3. Alexithymia cenderung mengartikan tindakan orang lain sebagai permusuhan
Penelitian Li ddk. (2020) yang diterbitkan di jurnal Personality and Individual Differences, menemukan bahwa individu alexithymia cenderung mengartikan tindakan orang lain sebagai permusuhan, terutama jika mereka sudah memiliki bias kognitif terhadap persepsi ancaman. Kombinasi tantangan emosional dan kognitif ini meningkatkan kemungkinan mereka untuk bereaksi secara agresif. Mengatasi defisit pengenalan emosional dan persepsi bias dapat membantu mengurangi kecenderungan agresif.
4. Anak-anak yang mengalami pelecehan seksual sering kali mengalami alexithymia
Anak-anak yang mengalami pelecehan seksual sering kali mengalami alexithymia sebagai cara untuk mengatasi perasaan yang meluap-luap. Namun, mekanisme penanganan ini dapat menyebabkan tantangan emosional dan perilaku, termasuk kecemasan, depresi, dan agresi. Dukungan dini dan pengembangan keterampilan emosional dapat meningkatkan hasil pemulihan secara signifikan. Hal ini dilansir hasil penelitian Boisjoli dan Hebert (2020) yang diterbitkan di jurnal Psychiatry Research.
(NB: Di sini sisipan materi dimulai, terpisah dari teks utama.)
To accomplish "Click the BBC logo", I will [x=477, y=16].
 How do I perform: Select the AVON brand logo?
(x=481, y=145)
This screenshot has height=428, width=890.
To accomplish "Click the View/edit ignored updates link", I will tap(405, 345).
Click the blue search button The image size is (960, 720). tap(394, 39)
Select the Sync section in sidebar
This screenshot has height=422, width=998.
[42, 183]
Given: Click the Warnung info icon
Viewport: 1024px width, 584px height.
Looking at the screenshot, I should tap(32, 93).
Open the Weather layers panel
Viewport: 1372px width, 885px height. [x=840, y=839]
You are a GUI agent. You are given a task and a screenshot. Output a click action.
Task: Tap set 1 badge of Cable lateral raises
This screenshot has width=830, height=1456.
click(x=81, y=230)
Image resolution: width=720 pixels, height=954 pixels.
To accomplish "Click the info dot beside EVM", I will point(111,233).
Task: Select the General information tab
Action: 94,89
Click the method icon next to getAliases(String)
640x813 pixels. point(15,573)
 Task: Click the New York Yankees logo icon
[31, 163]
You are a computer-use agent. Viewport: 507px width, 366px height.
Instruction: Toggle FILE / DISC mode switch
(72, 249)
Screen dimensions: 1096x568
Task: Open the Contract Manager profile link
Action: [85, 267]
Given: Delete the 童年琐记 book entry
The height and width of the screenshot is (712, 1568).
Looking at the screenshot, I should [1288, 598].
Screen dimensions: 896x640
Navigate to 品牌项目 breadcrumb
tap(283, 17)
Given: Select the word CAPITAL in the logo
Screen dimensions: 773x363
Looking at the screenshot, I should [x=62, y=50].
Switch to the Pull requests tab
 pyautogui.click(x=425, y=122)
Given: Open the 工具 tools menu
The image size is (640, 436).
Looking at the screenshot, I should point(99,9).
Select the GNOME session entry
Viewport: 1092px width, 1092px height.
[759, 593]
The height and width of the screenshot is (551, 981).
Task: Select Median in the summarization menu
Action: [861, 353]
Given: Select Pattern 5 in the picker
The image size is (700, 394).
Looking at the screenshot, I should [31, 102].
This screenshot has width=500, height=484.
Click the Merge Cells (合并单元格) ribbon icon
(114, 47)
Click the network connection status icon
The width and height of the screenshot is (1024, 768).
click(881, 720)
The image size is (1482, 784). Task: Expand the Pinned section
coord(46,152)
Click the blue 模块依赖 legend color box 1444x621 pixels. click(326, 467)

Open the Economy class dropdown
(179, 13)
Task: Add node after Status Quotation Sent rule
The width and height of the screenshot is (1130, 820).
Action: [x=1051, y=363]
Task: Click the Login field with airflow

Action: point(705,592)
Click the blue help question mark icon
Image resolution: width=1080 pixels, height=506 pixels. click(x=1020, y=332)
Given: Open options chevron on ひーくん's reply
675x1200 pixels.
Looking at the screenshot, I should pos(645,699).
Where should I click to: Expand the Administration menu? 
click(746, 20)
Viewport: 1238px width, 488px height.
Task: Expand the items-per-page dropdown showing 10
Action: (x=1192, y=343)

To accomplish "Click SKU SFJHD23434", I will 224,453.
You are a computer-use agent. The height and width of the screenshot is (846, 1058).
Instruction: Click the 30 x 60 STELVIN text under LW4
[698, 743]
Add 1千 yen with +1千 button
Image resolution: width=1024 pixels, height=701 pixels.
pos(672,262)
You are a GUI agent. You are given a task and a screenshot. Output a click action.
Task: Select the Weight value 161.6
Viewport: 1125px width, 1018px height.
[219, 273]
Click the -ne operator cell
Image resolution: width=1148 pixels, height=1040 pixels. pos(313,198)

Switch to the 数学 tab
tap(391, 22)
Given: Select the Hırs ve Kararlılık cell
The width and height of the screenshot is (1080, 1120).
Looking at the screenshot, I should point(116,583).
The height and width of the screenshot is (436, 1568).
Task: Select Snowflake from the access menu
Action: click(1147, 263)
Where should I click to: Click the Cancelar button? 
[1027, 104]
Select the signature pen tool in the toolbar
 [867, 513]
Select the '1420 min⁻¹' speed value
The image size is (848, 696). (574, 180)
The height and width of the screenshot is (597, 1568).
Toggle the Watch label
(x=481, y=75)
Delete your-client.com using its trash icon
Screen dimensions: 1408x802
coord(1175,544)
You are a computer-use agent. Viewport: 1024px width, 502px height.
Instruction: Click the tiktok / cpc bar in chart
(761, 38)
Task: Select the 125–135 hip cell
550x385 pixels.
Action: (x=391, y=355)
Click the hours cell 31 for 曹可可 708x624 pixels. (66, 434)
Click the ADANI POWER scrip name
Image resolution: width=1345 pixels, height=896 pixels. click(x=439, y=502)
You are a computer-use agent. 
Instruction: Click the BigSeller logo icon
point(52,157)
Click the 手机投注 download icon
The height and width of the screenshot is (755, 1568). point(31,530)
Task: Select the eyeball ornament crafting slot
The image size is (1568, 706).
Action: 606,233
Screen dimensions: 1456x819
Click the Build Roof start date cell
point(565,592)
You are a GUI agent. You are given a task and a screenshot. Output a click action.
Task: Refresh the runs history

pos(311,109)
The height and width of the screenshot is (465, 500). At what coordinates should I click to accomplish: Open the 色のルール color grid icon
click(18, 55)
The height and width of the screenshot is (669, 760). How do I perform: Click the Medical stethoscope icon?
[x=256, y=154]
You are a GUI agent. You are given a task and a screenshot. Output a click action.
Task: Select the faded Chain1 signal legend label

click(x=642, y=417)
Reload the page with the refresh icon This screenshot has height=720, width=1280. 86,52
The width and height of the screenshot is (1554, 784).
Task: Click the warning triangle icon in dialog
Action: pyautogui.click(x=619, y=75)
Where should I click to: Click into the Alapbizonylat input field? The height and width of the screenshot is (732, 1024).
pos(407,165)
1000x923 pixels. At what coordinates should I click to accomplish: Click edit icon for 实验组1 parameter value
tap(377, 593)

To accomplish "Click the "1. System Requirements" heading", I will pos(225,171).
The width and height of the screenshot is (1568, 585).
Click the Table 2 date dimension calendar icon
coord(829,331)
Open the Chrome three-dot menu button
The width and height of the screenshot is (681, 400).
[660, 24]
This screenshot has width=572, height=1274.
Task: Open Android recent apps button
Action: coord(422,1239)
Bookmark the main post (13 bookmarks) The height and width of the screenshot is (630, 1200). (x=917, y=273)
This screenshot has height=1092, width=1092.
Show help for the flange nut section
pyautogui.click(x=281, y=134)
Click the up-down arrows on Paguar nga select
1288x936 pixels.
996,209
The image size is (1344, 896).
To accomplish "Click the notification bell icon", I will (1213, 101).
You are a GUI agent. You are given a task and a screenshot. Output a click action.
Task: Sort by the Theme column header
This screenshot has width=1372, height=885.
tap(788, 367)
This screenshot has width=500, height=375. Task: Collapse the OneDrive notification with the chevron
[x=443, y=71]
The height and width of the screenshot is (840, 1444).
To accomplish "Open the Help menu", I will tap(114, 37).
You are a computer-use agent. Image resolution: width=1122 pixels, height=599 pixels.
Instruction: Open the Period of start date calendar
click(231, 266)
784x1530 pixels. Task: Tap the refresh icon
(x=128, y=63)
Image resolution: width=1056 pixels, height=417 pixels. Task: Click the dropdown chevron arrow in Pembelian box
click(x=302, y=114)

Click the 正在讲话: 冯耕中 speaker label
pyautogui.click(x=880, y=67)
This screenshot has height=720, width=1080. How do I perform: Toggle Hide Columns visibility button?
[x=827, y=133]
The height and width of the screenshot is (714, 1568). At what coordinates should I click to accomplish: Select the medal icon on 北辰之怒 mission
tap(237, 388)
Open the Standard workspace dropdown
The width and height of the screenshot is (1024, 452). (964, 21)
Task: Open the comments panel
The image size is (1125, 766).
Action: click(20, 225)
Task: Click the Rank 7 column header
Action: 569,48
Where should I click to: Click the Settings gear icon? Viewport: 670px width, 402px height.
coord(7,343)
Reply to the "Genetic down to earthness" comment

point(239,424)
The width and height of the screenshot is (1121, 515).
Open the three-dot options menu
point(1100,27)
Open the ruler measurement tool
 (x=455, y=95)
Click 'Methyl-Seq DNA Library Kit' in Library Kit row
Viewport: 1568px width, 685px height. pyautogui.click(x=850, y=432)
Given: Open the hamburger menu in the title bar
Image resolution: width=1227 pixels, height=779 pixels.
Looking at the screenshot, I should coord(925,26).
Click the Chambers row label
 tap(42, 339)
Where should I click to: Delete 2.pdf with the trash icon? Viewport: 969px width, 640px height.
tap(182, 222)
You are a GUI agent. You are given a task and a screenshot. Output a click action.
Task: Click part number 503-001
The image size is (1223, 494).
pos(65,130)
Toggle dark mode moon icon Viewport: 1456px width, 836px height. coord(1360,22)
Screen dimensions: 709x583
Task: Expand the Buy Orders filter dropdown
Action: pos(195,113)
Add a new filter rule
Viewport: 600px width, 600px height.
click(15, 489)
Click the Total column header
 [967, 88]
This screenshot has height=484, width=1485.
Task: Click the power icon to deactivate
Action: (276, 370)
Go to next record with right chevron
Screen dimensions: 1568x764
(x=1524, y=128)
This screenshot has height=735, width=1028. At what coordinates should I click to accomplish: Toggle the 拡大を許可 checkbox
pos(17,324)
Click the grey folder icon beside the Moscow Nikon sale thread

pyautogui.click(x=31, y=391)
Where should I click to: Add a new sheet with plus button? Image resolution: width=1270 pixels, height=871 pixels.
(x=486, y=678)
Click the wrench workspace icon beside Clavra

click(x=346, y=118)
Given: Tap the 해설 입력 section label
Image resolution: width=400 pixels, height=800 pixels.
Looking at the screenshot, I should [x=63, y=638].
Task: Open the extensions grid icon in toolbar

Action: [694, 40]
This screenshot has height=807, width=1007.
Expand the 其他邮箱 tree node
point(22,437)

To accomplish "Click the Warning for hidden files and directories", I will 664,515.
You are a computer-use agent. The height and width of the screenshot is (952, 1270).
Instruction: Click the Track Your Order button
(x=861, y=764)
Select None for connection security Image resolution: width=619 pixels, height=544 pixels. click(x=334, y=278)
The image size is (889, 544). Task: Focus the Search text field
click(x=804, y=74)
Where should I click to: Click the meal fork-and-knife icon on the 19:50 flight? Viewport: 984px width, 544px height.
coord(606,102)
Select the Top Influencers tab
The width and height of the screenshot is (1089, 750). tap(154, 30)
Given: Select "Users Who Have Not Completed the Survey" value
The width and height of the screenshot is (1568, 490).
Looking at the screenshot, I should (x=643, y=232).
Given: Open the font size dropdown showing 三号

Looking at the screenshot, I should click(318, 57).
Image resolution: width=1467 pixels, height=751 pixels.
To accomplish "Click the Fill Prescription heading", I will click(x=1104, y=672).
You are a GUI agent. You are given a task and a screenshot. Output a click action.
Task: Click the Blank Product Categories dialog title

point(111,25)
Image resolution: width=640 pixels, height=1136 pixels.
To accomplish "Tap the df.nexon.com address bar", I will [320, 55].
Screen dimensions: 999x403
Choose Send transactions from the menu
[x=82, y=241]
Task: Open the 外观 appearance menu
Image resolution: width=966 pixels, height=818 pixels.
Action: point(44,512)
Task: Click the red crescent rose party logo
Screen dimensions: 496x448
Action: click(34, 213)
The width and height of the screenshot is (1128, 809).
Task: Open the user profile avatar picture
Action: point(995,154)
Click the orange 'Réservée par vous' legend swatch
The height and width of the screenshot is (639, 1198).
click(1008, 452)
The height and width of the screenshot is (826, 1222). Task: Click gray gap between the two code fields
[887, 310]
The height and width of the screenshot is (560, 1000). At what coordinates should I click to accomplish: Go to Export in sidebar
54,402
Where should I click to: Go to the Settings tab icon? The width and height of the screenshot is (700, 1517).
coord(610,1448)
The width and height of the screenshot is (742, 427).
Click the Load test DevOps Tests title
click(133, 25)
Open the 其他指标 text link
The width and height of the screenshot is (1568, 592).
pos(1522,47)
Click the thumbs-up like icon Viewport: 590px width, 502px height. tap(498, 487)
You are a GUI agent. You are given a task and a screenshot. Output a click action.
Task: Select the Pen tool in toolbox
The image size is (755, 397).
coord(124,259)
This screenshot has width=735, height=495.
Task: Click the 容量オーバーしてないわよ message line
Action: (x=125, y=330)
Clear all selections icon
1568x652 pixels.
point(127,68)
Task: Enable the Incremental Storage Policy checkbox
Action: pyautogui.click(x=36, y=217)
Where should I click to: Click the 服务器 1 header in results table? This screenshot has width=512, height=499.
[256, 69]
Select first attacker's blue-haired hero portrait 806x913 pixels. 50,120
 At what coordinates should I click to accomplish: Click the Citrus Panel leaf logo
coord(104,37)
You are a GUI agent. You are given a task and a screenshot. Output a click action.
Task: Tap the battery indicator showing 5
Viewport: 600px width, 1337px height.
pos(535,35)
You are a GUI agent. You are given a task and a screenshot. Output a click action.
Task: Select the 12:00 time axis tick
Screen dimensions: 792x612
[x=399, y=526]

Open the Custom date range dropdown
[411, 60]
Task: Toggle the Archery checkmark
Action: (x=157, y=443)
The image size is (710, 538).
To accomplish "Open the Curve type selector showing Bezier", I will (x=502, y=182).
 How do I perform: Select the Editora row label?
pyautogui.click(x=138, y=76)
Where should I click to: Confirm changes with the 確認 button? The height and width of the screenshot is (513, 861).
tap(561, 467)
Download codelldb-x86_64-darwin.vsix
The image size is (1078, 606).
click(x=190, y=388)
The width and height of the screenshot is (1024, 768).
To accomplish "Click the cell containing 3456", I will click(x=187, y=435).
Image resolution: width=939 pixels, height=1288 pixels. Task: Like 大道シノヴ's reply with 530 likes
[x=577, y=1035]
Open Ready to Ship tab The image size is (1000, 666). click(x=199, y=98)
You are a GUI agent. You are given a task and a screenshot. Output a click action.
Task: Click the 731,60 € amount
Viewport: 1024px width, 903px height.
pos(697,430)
5. Ibu dengan Alexithymia menyebabkan pengasuhan yang tidak konsisten
Melansir hasil penelitian Porreca dkk. (2020) yang diterbitkan di jurnal Child Abuse & Neglect, ibu dengan gangguan penggunaan zat dan alexithymia kesulitan memberikan bimbingan yang terstruktur dan selaras dengan emosi kepada anak-anak mereka. Kesulitan dalam mengenali dan mengekspresikan emosi ini menyebabkan pengasuhan yang tidak konsisten, yang dapat mengakibatkan pengabaian atau perancah yang tidak memadai daripada kekerasan fisik. Mendukung kesadaran emosional pada orang tua seperti itu dapat meningkatkan praktik pengasuhan dan hasil perkembangan anak.
6. Alexithymia pada remaja terkait dengan stres akademis yang tinggi
Penelitian Ng dan Chan (2020) yang diterbitkan di jurnal Psychiatry Research, menemukan bahwa lebih dari sepertiga remaja Tiongkok mengalami alexithymia, yang dipengaruhi oleh tantangan perkembangan, norma budaya tentang pengendalian emosi, dan stres akademis yang tinggi. Keluarga dengan ekspresi emosi yang rendah juga berkontribusi terhadap rendahnya kesadaran emosi. Alexithymia sangat terkait dengan depresi, tetapi penelitian lebih lanjut diperlukan untuk memperjelas hubungan kausalnya. Temuan ini menyoroti perlunya mendukung perkembangan emosi dan kesehatan mental selama masa remaja.
Wah, ternyata alexithymia memang bikin hidup terasa lebih rumit, tapi bukan berarti tidak bisa diatasi, ya. Dengan dukungan yang tepat, siapa pun bisa belajar memahami dan mengekspresikan emosinya lebih baik!